- **EXERCISE MATERIALS**:

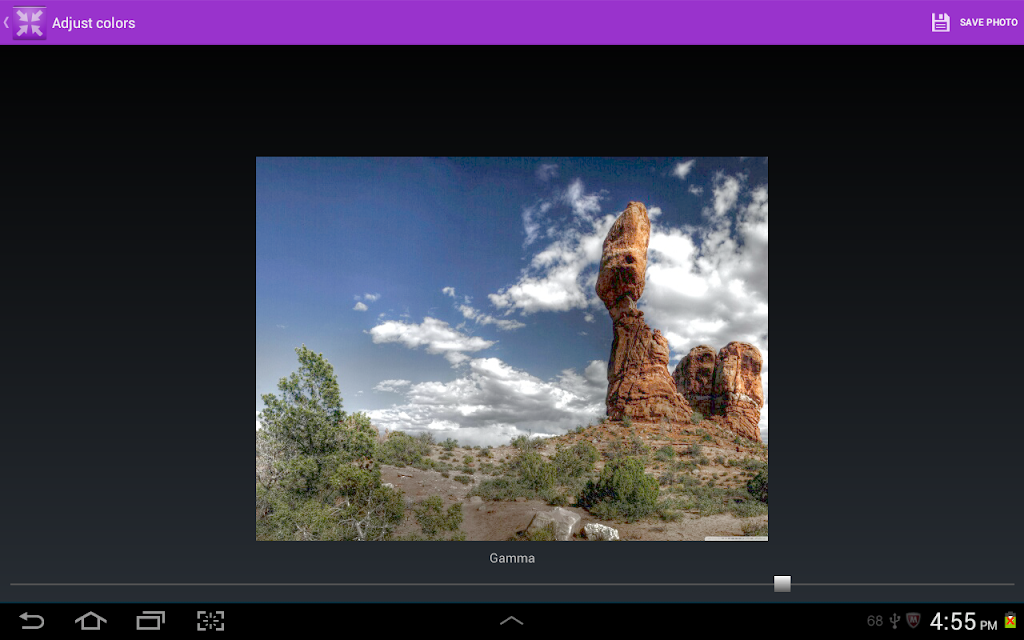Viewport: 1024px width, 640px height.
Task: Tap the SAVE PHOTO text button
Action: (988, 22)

==

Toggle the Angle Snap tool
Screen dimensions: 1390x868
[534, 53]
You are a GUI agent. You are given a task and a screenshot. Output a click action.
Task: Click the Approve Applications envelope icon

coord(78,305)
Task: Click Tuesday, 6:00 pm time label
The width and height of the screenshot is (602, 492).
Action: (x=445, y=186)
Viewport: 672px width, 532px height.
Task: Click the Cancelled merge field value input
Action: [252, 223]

- **WORK INSTRUCTION**: Reproducing the whole listing above is not the task. Copy exactly only the lines from the one with "You are a GUI" to the one with "Task: Click Tuesday, 6:00 pm time label", both kept.

- **WRITTEN RESPONSE**:
You are a GUI agent. You are given a task and a screenshot. Output a click action.
Task: Click the Approve Applications envelope icon

coord(78,305)
Task: Click Tuesday, 6:00 pm time label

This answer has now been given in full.